Mr. Wilfrid Koon, Senior Partner

Colleagues from KPMG Mauritius & South Africa

Distinguished Guests

Ladies and Gentlemen

Good Morning. This is just a short speech to get you started on the 2-Day Seminar on Basel II organized by KPMG, Mauritius. I must say at the outset that I am very pleased with KPMG’s initiative to host this Seminar, which comes as no surprise being given that the firm is closely associated with the banking sector as auditors of banks. But the firm also needs to be commended for being the first among the auditing firms to organize a Seminar on Basel II for our local banking industry and for the audit profession.

First, a few words to set out the reasons for Basel II. The Capital Accord of 1988, now referred to as Basel I, was a major step forward in so far as it embodied the principle that regulatory capital requirements should be based on risks being taken by each individual bank. Important as it was in this regard, Basel I with its rather crude method of assigning fixed risk weights to particular assets, failed to capture the responsiveness of capital requirements to risk. In a world that became increasingly prone to a serious risk of systemic failure, as illustrated by the East Asian crisis and other subsequent events including the LTCM crisis, a more risk-sensitive and comprehensive framework for assessing bank capital adequacy was called for, especially for large internationally active banks involved in complex transactions.
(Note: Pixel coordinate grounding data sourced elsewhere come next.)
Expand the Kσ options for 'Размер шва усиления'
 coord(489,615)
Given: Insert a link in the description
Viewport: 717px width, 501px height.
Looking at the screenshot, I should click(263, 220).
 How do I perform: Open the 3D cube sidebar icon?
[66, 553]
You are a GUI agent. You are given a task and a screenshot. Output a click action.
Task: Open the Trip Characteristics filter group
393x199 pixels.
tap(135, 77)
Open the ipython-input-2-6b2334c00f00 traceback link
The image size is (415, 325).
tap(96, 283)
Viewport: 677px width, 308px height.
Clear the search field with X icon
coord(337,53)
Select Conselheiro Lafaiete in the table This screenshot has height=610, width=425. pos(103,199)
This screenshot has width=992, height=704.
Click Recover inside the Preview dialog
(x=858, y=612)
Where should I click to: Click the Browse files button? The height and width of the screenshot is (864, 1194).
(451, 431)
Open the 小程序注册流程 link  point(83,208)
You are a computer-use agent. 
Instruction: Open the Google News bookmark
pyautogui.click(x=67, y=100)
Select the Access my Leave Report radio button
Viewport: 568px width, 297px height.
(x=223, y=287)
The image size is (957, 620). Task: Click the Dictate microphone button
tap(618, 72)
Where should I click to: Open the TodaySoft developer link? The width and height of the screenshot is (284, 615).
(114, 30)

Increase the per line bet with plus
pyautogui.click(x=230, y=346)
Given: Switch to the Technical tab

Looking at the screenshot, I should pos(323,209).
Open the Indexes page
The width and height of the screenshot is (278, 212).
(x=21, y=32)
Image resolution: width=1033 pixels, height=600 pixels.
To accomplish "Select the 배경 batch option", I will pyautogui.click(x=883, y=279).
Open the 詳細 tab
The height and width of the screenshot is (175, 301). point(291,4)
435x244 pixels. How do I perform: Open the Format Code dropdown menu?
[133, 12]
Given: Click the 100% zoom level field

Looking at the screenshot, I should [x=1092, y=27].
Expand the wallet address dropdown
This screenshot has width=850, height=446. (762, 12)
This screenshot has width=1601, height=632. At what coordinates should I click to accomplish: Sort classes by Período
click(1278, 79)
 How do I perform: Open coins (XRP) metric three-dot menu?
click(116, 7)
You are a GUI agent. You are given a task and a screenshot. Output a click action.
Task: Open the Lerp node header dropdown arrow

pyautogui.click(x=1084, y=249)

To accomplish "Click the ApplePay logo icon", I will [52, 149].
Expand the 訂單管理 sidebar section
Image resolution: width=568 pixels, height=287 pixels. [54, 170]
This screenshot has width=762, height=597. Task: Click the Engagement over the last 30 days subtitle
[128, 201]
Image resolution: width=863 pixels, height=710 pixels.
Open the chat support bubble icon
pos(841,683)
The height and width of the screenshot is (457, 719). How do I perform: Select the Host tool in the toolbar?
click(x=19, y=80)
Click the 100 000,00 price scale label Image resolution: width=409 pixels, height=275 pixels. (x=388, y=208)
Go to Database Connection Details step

After many years of discussion and several rounds of consultation, including with non G-10 countries, the Basel Committee came up with a new framework of principles for supervising the largest and most complex banking institutions. This has become known as Basel II. The core objective of Basel II is to promote the stability of the financial system by setting out the parameters on which to base the safe and sound operation of banks.

By definition, financial intermediaries are here to take different levels of risk which they manage differently from each other. Banks remain at the heart of this system of financial intermediation, whether at the individual country or international level. As such, their safety and soundness has implications for financial stability, for consumers of financial services, for banks across the board, for regulators and for entire economies. In very simple language, Basel II sets out therefore a rigorous framework tying the amount of capital which a bank is required to maintain with its specific risk measurement and risk management capabilities in as much as capital is seen as the last line of defence a bank has recourse to in the event of unexpected loss from risk-taking.

Even though Basel II was intended originally to provide a capital adequacy framework for internationally active banks, it was clear that, for diverse reasons, a number of countries and banks of various sizes and importance, would eventually embrace its principles for determination of capital adequacy. Several options – the Simple Standardized, the Standardized, Foundation and Advanced approaches – have accordingly been formulated in the menu of options available to accommodate a progressive adoption of Basel II. One of the direct impacts of Basel II adoption will be the wide scale use of quality information, data warehousing and credit risk modelling with a view to improving risk management by banks.

Whichever approach is adopted, the regulator and the external auditor as well as Board and Management of banks, all have a duty to exercise oversignt over the processes of capital determination and, hence the precise risks being taken necessitating specific capital charges. In this context, a system of consistent regulatory practices has to be aligned with the way banks are run and managed and, in this sense, Basel II creates the scope for regulators to adapt over time to innovations taking place in the banks and the markets. Unless they apprehend fully concepts underlying processes for the estimation of Probability of Default (PD), Loss given Default (LGD), Exposure at Default (EAD) and the parameters employed to calculate risk of loss based on these concepts, inadequacies will surface up since the supervisory validation process will not be up to the mark in such a case. Conscious of this factor, we have been earnestly raising at the Bank of Mauritius regulatory capabilities to meet this challenge. I would like to say in this context that we have a fully motivated and competent professional team of regulators at the Bank who have been receiving for the last year and a half the necessary training to deliver effectively on this assignment.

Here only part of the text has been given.